The play has a gutsy, foul-mouthed honesty in Rebecca Ann Rugg’s English translation. Four young-adult actors portray Serbian children, ages 10, 11 and 12. Three of them play house, as the father, mother and son (and at times daughter) of a singularly unfortunate family. The fourth, a mute interloper in rags, is adopted as the family dog. We eventually learn that she’s a war orphan consumed with guilt at the death of her parents.
A series of short scenes make up the play, each presenting a self- contained story, almost all ending with the parents dying at the hands of their son. One ends with him pouring gasoline over them as they sleep and burning them to death. In another, the father chokes to death.

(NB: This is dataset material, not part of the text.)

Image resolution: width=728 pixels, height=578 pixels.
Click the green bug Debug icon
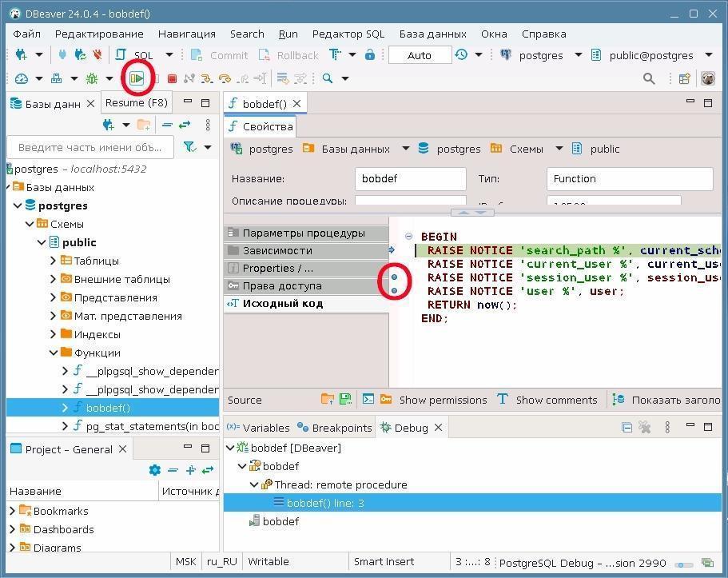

Director Annie Dorsen and her cast have worked closely to achieve the forceful atmosphere of this production. The cast acts with tremendous gusto, to the point of taking physical risks. Performances are deliberately raucous, the impact deeply unsettling. The play ends with the orphaned girl/dog finally speaking, yearning for happiness, freedom and peace. A blinding explosion is the finale.
The world represented is ugly, physically and morally. Women are subservient and abused by their husbands; parents are expected to beat their children. Danger is everywhere, no one can be trusted, and hope is nonexistent.
As the brother and sister who play the parents, Brandon Miller and Danielle Skraastad are heroic as a darkly comic team, while Corey Behnke as their son/daughter is equally edgy (the playwright is well aware of the need for comic relief amid her play’s horrors). As the orphan “with tics,” who plays a drooling dog most of the time but also gets to copulate with the son, Emma Bowers is remarkable, rising to the demands of her final monologue fervently.
The play takes place in the suburban housing projects of Belgrade, and set designer Jeff Cowie has provided a superb set. On a cracked concrete slab he’s erected a playhouse made out of scavenged bits and pieces of rubble and garbage. It looks as if it’s been built by the children themselves.